Только это будет нелегко. Он давно уже старается ограничиваться лишь мимолётными связями, избегая лишних привязанностей. Печальный жизненный опыт…
— Хочу карамельки, — протягивает девчонка и наклоняется за брошенной на столик блестящей сумочкой, извлекает оттуда маленький пакетик с несколькими цветными таблетками. Высыпает их себе на ладонь, вопросительно приподнимает бровь и, не дождавшись от него никакой реакции, закидывает их себе в рот. — Комбо!
Он смеётся следом, обхватывает её шею ладонью и быстро притягивает к себе, засовывает язык ей в рот и выхватывает пару таблеток, попутно отвешивая ещё несколько звонких и громких шлепков по заднице.
— Как ты любишь? — без стеснения спрашивает она, неторопливо расстёгивая пуговицы на его рубашке. Кроваво-алый цвет её ногтей так красиво смотрится на белом фоне, что он непроизвольно залипает на нём, ненадолго выпадает из реальности и уплывает в воспоминания собственной юности.
Член резко становится каменным, и она принимает это на свой счёт, вздыхает с восторгом, поглаживая его ладошкой.

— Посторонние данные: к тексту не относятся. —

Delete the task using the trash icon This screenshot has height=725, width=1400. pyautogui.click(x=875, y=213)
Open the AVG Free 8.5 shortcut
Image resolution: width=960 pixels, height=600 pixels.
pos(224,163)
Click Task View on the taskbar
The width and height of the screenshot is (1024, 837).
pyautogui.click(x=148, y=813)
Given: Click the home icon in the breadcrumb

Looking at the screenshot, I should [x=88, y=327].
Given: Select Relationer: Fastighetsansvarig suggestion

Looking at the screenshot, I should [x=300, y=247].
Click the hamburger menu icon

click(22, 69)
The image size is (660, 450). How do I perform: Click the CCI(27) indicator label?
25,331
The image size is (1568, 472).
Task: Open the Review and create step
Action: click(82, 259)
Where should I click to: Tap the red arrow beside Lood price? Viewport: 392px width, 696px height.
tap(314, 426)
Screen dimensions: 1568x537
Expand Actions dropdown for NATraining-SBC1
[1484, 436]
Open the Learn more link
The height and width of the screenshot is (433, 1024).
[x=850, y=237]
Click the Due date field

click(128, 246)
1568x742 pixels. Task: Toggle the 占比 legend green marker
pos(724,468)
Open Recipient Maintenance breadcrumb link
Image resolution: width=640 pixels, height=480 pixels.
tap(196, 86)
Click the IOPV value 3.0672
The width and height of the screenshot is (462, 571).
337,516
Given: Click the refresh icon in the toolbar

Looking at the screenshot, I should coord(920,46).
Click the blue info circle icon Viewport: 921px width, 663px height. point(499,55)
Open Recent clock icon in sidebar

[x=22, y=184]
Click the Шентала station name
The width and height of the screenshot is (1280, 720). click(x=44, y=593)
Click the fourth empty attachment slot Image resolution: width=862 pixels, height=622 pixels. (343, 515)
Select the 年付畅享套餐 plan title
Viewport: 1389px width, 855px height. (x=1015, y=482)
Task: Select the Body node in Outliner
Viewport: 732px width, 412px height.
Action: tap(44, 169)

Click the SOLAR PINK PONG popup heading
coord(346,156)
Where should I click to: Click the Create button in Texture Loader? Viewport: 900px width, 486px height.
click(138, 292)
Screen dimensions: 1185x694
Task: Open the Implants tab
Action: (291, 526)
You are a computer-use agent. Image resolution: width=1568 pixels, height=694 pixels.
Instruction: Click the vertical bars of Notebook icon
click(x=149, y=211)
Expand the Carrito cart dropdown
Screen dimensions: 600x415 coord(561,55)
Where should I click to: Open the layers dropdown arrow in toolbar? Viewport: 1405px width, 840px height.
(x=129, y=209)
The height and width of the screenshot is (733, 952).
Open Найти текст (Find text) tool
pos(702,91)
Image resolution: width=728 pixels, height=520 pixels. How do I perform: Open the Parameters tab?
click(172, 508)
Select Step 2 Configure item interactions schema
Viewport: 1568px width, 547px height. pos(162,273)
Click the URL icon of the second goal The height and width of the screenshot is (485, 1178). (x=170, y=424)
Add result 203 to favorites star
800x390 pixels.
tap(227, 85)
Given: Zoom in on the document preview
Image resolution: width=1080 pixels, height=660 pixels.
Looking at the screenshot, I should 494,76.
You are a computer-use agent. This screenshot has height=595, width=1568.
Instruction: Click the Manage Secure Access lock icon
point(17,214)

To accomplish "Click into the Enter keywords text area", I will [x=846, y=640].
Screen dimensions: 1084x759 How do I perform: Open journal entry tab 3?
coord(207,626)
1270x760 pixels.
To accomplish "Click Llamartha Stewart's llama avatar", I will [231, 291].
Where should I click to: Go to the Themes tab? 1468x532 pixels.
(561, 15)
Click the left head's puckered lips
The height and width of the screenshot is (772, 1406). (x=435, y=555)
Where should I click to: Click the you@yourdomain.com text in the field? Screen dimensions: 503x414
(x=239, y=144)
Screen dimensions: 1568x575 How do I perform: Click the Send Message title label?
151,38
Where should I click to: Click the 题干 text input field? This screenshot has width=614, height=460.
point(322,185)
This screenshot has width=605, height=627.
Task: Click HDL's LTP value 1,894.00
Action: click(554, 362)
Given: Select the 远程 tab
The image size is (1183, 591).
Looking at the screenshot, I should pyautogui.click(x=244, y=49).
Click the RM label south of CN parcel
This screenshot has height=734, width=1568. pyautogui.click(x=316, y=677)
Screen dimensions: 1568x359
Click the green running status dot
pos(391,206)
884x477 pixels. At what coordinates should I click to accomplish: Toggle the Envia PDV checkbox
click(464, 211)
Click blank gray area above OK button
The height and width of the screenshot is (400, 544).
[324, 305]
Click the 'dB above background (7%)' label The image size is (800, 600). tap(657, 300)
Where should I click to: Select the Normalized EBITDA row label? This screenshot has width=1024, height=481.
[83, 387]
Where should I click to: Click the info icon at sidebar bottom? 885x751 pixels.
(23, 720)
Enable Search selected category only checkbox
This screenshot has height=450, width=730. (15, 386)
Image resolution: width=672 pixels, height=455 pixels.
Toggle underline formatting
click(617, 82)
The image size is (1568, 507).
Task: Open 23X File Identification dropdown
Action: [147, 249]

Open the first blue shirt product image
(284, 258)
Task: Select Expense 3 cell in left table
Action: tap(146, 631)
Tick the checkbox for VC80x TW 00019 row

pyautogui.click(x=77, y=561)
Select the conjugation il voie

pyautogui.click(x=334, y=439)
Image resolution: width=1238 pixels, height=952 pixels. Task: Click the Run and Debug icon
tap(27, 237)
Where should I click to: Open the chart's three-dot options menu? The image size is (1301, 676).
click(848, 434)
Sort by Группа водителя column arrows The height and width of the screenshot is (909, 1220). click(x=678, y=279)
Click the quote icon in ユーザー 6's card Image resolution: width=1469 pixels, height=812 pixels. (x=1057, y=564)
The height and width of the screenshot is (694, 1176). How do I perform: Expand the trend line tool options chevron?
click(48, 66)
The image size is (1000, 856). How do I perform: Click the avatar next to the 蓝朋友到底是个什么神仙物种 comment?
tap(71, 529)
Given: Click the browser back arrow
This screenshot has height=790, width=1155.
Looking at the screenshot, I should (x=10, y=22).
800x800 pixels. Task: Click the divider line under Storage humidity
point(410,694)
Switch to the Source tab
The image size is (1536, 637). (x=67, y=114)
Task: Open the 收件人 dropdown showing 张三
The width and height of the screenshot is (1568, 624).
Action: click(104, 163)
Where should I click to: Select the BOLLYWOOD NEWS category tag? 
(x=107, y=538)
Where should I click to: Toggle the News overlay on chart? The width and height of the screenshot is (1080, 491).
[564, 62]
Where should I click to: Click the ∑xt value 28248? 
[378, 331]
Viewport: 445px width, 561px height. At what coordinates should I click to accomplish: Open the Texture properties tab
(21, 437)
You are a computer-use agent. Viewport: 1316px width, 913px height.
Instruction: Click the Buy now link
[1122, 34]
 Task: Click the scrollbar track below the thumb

— Сделай вид, что невинная, неопытная и стеснительная, — тон его голоса теряет игривость и становится холодным, равнодушным, точь-в-точь таким, каким обычно делают заказ в магазине. Никаких иллюзий, словно между ними что-то большее, чем товарно-денежные отношения. — Совсем юная девочка, которая безумно хочет почувствовать внутри себя член и одновременно очень этого боится.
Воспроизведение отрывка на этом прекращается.